The project draws inspiration from the exhibition, ‘Lucie Rie: The Adventure of Pottery’, recently at Kettle’s Yard and from 14 July 2023 – 7 January 2024 at the Holburne Museum in Bath. In 1938, Lucie Rie fled her home in Vienna for London to escape the Nazi persecution of Jewish people. During the war, unable to get a licence to make pots, Rie turned to making ceramic buttons for the fashion industry, experimenting on a miniature scale with new forms and coloured glazes. Each artist’s buttons will be hand sewn in groups or individually onto a limited edition of A5 button cards. Each card will be numbered, dated and signed by the artist and presented in a bespoke box designed by A Practice for Everyday Life.

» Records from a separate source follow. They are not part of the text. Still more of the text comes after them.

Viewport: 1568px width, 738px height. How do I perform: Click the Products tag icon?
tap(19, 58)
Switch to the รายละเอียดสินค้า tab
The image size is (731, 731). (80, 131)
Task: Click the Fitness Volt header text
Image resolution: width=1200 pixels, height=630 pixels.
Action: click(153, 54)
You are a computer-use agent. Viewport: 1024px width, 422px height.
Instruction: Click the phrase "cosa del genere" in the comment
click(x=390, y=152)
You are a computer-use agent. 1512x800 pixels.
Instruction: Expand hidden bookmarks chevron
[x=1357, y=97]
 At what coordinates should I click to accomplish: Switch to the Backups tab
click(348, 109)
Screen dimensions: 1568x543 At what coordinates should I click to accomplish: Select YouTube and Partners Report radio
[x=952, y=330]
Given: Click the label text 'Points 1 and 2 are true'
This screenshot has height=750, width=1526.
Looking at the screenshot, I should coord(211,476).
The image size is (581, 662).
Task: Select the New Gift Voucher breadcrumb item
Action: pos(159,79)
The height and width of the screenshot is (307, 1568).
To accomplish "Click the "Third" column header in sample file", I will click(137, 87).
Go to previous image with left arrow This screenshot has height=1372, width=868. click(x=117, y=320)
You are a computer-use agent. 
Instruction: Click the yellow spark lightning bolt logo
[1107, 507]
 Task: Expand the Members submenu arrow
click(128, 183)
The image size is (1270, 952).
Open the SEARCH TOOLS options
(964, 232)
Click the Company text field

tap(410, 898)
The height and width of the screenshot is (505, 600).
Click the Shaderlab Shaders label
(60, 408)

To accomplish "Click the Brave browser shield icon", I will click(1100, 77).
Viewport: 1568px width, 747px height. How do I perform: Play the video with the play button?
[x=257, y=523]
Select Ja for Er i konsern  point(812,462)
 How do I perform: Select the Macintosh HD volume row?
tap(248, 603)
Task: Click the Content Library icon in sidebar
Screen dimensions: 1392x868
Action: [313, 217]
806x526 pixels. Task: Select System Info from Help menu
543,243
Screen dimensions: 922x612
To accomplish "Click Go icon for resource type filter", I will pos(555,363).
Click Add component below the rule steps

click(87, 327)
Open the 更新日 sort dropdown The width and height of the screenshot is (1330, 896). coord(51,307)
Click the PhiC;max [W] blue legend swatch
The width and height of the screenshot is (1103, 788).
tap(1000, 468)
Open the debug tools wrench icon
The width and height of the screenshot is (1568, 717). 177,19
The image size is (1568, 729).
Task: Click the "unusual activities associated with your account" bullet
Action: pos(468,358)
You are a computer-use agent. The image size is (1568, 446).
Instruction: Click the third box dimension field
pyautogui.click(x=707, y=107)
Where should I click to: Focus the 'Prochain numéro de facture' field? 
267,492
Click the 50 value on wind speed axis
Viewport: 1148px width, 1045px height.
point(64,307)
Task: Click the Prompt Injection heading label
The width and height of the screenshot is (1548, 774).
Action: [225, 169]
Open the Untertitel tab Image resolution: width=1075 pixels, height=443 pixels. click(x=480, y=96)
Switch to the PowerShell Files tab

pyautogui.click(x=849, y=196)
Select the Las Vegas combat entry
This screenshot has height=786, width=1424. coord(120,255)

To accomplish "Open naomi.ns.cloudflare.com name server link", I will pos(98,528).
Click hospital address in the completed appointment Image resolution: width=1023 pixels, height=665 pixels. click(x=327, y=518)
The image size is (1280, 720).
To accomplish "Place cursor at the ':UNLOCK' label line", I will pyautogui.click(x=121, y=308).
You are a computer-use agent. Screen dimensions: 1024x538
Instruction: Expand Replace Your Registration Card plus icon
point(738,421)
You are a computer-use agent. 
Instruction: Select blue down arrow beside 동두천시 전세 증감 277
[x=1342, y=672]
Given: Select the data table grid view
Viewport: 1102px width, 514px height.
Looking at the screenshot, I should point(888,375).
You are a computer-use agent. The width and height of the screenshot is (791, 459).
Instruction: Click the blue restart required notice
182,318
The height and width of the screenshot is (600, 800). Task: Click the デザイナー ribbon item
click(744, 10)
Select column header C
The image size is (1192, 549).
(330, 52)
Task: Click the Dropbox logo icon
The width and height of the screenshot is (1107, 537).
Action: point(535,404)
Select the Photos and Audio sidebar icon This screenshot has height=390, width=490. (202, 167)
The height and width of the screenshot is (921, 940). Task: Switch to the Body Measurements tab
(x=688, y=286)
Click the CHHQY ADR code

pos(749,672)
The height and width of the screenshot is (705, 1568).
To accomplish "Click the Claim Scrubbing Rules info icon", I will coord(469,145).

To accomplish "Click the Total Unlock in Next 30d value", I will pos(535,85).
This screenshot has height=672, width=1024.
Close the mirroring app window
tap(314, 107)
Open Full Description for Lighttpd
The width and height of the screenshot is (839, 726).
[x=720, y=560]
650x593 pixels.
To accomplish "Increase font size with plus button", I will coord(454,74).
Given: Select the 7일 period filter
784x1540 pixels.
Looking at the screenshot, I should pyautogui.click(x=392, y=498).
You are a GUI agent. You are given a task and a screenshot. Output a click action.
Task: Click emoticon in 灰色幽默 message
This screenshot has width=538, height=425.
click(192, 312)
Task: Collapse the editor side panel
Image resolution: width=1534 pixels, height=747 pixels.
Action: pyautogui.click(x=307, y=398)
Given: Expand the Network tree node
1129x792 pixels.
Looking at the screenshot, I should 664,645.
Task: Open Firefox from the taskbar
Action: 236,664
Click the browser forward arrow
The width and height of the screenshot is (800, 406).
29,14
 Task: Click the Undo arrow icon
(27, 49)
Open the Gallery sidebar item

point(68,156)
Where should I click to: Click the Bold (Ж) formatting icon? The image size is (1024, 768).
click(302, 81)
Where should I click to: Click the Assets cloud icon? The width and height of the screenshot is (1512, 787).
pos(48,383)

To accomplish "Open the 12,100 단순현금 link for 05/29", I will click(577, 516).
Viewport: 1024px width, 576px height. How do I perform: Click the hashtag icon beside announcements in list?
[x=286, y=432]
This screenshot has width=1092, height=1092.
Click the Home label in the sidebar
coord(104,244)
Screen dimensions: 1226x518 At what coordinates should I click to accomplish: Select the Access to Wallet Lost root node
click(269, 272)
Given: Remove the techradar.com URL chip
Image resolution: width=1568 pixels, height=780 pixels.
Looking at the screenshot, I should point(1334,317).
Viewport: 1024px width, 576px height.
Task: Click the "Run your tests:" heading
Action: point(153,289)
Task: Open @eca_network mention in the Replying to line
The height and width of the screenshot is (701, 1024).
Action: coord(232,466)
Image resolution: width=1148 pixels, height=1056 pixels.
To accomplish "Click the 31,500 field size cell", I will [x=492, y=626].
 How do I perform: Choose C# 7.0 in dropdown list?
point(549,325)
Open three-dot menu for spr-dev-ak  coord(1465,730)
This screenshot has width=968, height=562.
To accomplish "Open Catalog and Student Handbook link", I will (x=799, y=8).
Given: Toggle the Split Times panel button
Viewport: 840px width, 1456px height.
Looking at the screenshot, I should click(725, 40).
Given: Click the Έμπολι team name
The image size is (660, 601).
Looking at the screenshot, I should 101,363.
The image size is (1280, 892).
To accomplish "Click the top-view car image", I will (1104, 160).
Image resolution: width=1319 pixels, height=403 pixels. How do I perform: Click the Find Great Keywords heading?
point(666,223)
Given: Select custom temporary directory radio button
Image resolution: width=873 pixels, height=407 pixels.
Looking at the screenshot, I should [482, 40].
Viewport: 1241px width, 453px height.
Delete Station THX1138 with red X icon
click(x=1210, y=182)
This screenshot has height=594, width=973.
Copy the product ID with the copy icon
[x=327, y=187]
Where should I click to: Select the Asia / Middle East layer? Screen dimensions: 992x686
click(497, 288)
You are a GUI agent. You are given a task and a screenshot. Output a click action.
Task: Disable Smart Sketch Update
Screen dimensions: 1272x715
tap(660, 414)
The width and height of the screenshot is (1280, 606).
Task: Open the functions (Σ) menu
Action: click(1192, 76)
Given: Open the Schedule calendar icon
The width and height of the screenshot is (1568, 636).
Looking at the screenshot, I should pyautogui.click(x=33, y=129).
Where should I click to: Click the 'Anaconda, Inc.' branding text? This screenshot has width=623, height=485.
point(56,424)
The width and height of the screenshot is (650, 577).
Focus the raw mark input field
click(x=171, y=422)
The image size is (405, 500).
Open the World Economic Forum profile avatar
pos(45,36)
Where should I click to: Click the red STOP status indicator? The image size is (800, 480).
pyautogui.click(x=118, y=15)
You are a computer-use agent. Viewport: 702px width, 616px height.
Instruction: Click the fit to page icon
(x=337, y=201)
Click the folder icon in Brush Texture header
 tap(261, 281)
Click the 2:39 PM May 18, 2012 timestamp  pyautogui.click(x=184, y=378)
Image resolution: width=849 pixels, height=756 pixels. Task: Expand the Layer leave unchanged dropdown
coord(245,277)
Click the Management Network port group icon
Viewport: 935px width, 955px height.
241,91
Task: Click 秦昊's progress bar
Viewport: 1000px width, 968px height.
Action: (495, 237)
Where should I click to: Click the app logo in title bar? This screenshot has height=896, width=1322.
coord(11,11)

‘Buttons are pesky things’, explains Antony Gormley, ‘so much a part of dressing and undressing that there is a rite of passage in childhood when you must become competent to fasten your own clothing.’ ‘The delicacy of touch’, the artist continues, ‘and the finger control necessary to button and unbutton are entangled in the twin tensions of desire and propriety.’ Gormley’s hand-made black porcelain buttons carry the story of their making. See the traces of his fingerprint squished into their surface as he pressed the little clay balls between thumb and forefinger. Feel the cracking at the porcelain’s edge from when the disks were fired at 1265°C. Imagine now these buttons in your own hands, your fingers feeling their way in opening or closing a shirt. With Gormley’s buttons, these sensations become more acute. Like the trace of his fingerprint in the porcelain, Antony Gormley has continually investigated the human body and its relationship to the wider world. For Gormley, the space of art is a place of becoming in which new behaviours, thoughts and feelings can arise.